AIM OF THE EXERCISE >> Until you reach the line containing "May (262, 2486)", reproduce each line of the listing exactly, please, and include that line as well.

RECORD EXCERPTS >>
* * *

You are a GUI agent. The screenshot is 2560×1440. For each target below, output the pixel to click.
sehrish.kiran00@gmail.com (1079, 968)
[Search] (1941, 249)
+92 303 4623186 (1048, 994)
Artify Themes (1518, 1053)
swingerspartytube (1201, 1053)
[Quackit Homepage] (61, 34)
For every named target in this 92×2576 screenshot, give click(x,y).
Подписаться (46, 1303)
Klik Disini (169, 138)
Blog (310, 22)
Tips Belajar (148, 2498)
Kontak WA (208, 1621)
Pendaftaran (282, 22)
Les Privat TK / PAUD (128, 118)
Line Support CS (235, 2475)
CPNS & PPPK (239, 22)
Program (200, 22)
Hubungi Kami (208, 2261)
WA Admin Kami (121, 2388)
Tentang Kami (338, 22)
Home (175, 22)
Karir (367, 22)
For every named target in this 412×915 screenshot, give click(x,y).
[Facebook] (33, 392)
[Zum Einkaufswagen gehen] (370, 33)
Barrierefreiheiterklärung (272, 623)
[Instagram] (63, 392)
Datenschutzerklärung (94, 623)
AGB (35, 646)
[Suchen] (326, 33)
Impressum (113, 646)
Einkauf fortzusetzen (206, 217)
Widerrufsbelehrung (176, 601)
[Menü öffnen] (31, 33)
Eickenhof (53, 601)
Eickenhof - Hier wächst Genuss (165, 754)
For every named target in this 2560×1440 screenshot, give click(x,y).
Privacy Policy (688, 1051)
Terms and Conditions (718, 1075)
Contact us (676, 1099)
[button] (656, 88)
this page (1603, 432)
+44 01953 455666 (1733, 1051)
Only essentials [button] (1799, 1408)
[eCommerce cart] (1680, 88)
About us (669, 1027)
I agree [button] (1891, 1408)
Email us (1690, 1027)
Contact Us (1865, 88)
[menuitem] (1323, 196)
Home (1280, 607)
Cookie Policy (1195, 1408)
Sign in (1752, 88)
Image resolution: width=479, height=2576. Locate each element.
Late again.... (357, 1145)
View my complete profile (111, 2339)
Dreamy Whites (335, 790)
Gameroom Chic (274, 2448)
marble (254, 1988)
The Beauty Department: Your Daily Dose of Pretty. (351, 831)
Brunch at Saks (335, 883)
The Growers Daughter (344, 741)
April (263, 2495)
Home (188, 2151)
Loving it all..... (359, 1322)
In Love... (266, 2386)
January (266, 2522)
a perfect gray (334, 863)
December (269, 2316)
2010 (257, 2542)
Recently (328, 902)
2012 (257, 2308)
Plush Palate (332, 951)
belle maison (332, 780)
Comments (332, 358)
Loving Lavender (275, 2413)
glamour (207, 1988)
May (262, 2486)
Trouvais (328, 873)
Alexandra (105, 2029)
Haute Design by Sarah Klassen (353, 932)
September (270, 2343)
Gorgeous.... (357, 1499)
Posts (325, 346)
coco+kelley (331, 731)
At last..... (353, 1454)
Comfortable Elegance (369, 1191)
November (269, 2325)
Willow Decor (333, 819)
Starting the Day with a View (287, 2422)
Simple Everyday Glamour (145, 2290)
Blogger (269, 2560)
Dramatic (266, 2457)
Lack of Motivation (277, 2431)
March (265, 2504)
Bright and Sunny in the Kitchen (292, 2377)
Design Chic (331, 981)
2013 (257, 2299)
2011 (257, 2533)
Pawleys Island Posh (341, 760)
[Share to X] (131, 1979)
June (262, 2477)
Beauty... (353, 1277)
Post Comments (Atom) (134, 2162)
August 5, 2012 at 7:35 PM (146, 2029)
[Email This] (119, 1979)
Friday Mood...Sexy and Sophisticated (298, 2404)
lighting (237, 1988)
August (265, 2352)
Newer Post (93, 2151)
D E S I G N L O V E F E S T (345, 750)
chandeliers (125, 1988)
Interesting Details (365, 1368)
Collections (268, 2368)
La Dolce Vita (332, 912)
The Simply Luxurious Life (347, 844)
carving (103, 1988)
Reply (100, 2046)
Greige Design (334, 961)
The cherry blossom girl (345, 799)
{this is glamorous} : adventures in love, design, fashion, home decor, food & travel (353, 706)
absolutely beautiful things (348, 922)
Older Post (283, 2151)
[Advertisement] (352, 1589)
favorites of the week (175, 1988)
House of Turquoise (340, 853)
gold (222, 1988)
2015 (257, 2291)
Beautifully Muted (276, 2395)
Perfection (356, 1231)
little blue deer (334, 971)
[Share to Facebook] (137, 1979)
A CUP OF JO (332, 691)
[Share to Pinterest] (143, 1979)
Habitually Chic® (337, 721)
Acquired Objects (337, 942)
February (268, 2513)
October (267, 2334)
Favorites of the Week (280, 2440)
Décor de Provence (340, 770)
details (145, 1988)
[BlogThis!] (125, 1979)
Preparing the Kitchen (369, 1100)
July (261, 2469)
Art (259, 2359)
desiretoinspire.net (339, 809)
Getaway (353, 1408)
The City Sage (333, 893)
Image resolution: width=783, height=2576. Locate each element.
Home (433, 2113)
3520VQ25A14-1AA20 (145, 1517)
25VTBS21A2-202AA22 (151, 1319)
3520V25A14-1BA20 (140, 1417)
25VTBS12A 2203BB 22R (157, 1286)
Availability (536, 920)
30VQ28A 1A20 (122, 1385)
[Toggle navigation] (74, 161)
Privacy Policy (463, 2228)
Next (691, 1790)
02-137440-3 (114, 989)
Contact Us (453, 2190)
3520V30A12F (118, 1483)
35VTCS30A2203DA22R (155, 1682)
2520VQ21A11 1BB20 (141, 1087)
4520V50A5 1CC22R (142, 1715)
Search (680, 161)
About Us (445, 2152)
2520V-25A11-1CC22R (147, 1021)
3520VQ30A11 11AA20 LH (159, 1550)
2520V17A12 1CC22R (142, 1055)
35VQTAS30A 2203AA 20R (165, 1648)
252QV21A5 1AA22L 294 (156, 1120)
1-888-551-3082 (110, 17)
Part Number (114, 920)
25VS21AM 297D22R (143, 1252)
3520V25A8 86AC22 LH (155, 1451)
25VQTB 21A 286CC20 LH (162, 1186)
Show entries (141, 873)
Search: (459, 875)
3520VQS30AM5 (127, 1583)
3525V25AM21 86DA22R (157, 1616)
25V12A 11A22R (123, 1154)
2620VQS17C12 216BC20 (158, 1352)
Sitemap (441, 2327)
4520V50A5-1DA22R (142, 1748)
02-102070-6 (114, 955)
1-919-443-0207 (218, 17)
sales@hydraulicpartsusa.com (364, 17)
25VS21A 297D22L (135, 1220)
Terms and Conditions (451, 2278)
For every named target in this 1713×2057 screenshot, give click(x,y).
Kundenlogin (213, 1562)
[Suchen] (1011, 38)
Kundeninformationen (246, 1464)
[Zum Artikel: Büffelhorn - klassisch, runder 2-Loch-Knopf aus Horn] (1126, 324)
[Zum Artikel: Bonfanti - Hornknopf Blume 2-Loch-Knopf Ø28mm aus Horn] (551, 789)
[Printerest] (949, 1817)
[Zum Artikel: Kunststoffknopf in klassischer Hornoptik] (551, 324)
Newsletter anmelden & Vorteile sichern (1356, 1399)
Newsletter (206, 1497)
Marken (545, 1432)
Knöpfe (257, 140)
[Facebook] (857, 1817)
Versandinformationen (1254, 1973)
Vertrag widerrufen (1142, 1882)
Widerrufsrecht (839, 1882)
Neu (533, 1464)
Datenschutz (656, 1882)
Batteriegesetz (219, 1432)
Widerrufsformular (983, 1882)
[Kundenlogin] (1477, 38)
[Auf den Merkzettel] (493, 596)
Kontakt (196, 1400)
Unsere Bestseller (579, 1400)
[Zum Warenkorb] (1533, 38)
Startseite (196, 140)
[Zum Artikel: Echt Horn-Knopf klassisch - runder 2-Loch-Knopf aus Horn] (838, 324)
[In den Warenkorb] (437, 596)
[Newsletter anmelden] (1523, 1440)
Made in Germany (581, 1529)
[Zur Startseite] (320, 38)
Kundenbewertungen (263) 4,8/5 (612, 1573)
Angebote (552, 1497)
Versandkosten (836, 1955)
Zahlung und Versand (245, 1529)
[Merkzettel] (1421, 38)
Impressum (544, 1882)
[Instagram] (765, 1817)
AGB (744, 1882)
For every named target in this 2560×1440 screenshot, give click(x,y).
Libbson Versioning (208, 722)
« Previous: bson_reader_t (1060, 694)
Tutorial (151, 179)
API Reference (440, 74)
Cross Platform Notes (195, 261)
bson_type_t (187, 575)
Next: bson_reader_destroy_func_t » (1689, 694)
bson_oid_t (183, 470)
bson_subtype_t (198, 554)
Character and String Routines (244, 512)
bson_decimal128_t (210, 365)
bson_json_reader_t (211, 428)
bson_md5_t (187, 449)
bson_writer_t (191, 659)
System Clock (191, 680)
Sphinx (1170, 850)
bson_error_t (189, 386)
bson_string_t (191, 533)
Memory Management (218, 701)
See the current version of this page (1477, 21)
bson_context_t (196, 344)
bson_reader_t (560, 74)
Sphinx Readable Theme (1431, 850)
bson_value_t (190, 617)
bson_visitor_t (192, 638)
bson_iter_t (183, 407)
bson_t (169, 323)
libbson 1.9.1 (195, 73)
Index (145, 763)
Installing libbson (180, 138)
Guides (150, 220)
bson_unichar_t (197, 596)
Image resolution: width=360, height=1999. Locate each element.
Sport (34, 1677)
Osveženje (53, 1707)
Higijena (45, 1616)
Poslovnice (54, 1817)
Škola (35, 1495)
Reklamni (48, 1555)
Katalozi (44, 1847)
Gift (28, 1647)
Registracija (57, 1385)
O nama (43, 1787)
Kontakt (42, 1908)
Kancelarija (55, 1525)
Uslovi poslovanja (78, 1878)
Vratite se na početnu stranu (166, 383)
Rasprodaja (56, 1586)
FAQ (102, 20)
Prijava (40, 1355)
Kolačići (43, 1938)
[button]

* * *

SOLUTION TO THE PROBLEM >>
You are a GUI agent. The screenshot is 2560×1440. For each target below, output the pixel to click.
sehrish.kiran00@gmail.com (1079, 968)
[Search] (1941, 249)
+92 303 4623186 (1048, 994)
Artify Themes (1518, 1053)
swingerspartytube (1201, 1053)
[Quackit Homepage] (61, 34)
For every named target in this 92×2576 screenshot, give click(x,y).
Подписаться (46, 1303)
Klik Disini (169, 138)
Blog (310, 22)
Tips Belajar (148, 2498)
Kontak WA (208, 1621)
Pendaftaran (282, 22)
Les Privat TK / PAUD (128, 118)
Line Support CS (235, 2475)
CPNS & PPPK (239, 22)
Program (200, 22)
Hubungi Kami (208, 2261)
WA Admin Kami (121, 2388)
Tentang Kami (338, 22)
Home (175, 22)
Karir (367, 22)
For every named target in this 412×915 screenshot, give click(x,y).
[Facebook] (33, 392)
[Zum Einkaufswagen gehen] (370, 33)
Barrierefreiheiterklärung (272, 623)
[Instagram] (63, 392)
Datenschutzerklärung (94, 623)
AGB (35, 646)
[Suchen] (326, 33)
Impressum (113, 646)
Einkauf fortzusetzen (206, 217)
Widerrufsbelehrung (176, 601)
[Menü öffnen] (31, 33)
Eickenhof (53, 601)
Eickenhof - Hier wächst Genuss (165, 754)
For every named target in this 2560×1440 screenshot, give click(x,y).
Privacy Policy (688, 1051)
Terms and Conditions (718, 1075)
Contact us (676, 1099)
[button] (656, 88)
this page (1603, 432)
+44 01953 455666 (1733, 1051)
Only essentials [button] (1799, 1408)
[eCommerce cart] (1680, 88)
About us (669, 1027)
I agree [button] (1891, 1408)
Email us (1690, 1027)
Contact Us (1865, 88)
[menuitem] (1323, 196)
Home (1280, 607)
Cookie Policy (1195, 1408)
Sign in (1752, 88)
Image resolution: width=479, height=2576. Locate each element.
Late again.... (357, 1145)
View my complete profile (111, 2339)
Dreamy Whites (335, 790)
Gameroom Chic (274, 2448)
marble (254, 1988)
The Beauty Department: Your Daily Dose of Pretty. (351, 831)
Brunch at Saks (335, 883)
The Growers Daughter (344, 741)
April (263, 2495)
Home (188, 2151)
Loving it all..... (359, 1322)
In Love... (266, 2386)
January (266, 2522)
a perfect gray (334, 863)
December (269, 2316)
2010 (257, 2542)
Recently (328, 902)
2012 (257, 2308)
Plush Palate (332, 951)
belle maison (332, 780)
Comments (332, 358)
Loving Lavender (275, 2413)
glamour (207, 1988)
May (262, 2486)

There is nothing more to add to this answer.